→ Exercise aim
Your job with the data below: print everything from the line that holds "Task: Open Terminal" down to the line that holds "Click the Analytics", ends included, exactly, and nothing else.

→ Stored data
Content starts
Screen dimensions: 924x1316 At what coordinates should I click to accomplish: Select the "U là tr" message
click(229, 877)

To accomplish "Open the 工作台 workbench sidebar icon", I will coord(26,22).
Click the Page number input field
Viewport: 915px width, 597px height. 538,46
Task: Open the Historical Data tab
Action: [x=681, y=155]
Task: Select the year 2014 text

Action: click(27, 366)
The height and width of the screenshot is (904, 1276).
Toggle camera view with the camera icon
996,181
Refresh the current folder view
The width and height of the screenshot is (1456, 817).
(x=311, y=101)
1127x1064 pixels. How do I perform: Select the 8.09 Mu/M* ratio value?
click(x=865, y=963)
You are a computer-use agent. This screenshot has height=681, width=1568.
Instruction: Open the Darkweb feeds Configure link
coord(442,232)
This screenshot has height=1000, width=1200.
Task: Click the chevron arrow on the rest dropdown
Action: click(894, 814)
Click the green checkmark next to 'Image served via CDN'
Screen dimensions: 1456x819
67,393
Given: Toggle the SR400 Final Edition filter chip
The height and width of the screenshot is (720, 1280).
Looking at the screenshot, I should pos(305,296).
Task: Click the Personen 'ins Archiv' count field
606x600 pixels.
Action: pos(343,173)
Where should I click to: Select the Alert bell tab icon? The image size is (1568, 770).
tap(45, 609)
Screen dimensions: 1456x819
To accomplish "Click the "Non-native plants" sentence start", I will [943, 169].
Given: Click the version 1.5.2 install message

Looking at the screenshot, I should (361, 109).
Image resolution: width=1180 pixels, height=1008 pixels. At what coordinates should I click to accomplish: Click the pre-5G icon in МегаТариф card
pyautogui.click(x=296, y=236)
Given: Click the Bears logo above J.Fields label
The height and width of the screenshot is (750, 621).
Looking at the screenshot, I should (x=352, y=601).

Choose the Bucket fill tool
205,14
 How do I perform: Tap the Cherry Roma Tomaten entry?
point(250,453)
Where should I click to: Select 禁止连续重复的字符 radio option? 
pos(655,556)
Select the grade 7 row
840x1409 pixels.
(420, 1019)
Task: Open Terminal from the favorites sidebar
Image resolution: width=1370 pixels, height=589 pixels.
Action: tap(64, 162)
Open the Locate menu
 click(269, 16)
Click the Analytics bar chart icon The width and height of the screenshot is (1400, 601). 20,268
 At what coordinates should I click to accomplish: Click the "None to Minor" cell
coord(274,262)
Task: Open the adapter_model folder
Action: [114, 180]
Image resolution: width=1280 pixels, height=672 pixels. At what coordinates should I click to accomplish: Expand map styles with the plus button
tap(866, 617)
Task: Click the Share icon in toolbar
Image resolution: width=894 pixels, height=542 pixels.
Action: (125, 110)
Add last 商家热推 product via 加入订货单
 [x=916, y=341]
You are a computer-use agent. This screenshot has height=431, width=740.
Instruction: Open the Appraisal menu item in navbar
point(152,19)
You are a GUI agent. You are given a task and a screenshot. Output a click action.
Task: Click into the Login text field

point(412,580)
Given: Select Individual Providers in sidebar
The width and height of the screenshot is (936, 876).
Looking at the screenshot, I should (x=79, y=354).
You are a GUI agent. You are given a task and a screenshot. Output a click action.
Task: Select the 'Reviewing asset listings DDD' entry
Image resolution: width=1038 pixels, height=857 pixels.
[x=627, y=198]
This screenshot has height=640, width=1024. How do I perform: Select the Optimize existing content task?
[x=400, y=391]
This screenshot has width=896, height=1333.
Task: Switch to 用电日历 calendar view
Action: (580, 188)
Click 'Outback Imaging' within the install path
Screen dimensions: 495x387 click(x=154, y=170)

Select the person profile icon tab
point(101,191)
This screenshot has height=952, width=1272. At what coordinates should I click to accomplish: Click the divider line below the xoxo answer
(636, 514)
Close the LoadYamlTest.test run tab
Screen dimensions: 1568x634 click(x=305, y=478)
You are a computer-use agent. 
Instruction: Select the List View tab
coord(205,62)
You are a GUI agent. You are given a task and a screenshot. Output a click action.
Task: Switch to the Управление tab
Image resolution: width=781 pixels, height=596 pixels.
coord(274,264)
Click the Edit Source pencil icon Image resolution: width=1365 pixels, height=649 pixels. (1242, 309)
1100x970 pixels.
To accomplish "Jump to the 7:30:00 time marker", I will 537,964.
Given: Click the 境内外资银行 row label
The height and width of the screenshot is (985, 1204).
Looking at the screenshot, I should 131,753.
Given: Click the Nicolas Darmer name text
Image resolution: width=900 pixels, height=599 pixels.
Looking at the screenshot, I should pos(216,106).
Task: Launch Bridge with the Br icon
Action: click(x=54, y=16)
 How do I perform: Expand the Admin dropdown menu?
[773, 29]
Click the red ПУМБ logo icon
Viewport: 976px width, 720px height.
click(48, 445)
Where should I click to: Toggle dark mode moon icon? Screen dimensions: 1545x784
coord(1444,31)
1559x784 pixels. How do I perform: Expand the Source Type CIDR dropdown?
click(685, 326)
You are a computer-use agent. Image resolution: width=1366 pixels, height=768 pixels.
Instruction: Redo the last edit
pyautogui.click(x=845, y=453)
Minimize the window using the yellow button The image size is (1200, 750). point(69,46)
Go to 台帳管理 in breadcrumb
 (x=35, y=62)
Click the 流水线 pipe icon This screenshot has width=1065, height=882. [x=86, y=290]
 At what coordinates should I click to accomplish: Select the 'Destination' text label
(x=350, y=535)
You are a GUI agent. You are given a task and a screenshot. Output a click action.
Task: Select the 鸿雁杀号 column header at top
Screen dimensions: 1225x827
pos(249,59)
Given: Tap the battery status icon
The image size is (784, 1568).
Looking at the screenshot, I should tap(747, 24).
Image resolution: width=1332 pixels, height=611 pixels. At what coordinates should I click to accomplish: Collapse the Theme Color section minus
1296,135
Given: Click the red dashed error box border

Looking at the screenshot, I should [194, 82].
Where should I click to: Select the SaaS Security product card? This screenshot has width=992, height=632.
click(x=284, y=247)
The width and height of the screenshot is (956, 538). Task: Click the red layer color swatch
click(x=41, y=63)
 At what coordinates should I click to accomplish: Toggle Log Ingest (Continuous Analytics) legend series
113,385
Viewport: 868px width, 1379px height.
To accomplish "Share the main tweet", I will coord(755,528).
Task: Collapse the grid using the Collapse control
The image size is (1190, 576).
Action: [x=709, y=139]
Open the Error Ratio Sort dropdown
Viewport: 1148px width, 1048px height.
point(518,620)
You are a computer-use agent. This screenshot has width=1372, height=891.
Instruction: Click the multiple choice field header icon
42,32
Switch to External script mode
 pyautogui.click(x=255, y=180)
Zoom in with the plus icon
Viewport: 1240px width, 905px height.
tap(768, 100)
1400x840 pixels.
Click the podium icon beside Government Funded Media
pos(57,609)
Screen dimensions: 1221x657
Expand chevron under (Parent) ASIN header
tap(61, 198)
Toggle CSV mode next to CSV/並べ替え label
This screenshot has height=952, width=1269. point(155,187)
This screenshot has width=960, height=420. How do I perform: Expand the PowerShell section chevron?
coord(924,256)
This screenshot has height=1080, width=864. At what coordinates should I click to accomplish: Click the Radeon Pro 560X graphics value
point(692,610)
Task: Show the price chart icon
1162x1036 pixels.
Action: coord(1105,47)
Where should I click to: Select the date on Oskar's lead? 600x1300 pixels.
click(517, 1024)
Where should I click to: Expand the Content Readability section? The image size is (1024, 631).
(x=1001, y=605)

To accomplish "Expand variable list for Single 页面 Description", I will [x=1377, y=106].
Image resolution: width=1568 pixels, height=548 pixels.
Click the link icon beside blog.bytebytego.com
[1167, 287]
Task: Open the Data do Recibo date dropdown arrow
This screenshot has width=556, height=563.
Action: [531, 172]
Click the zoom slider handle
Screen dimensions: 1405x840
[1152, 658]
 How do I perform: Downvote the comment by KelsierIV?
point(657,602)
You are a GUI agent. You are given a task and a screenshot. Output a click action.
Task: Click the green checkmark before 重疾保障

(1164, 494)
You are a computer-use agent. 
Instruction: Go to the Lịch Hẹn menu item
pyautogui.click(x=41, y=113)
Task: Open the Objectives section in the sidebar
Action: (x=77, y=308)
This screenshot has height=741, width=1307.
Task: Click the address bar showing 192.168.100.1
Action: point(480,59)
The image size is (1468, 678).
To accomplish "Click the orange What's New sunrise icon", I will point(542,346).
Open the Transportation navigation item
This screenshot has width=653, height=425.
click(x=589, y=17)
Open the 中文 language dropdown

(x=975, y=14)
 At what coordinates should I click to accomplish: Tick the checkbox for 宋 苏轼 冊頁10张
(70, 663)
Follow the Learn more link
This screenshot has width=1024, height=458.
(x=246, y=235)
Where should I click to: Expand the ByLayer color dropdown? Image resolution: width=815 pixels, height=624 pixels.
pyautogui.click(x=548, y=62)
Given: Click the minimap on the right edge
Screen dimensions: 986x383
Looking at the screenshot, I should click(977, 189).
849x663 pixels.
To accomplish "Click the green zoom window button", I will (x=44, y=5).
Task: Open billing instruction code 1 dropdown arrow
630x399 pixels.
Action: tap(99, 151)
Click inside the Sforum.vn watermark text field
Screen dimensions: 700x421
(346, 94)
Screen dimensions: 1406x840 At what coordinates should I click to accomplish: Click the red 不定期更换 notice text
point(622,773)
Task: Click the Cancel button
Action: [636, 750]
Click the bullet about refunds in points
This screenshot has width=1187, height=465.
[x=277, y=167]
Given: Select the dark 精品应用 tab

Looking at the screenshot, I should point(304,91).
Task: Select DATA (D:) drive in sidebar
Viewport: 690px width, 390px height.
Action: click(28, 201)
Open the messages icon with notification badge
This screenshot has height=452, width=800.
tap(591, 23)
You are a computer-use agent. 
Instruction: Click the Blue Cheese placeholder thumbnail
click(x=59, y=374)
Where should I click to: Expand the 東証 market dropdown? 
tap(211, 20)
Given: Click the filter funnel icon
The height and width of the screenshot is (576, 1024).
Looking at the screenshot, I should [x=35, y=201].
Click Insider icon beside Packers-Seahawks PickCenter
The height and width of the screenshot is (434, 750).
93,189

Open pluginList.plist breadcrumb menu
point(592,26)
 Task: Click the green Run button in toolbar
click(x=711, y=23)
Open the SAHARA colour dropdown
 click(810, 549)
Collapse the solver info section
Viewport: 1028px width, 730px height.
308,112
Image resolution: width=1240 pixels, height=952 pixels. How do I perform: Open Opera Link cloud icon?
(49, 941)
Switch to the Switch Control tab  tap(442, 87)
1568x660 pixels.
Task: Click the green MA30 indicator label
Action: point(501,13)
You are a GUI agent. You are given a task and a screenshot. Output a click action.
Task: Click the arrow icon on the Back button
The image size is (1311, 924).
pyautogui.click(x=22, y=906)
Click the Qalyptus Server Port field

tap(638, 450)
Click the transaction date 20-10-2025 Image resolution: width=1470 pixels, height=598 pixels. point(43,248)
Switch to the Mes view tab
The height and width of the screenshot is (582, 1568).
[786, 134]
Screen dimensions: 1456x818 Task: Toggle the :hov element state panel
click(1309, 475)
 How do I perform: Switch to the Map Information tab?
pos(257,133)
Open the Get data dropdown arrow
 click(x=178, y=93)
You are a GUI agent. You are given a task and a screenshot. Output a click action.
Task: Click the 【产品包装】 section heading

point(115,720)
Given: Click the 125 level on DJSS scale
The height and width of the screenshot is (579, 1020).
Content ends
→ Solution for this problem
Task: Open Terminal from the favorites sidebar
Image resolution: width=1370 pixels, height=589 pixels.
Action: tap(64, 162)
Open the Locate menu
 click(269, 16)
Click the Analytics bar chart icon The width and height of the screenshot is (1400, 601). 20,268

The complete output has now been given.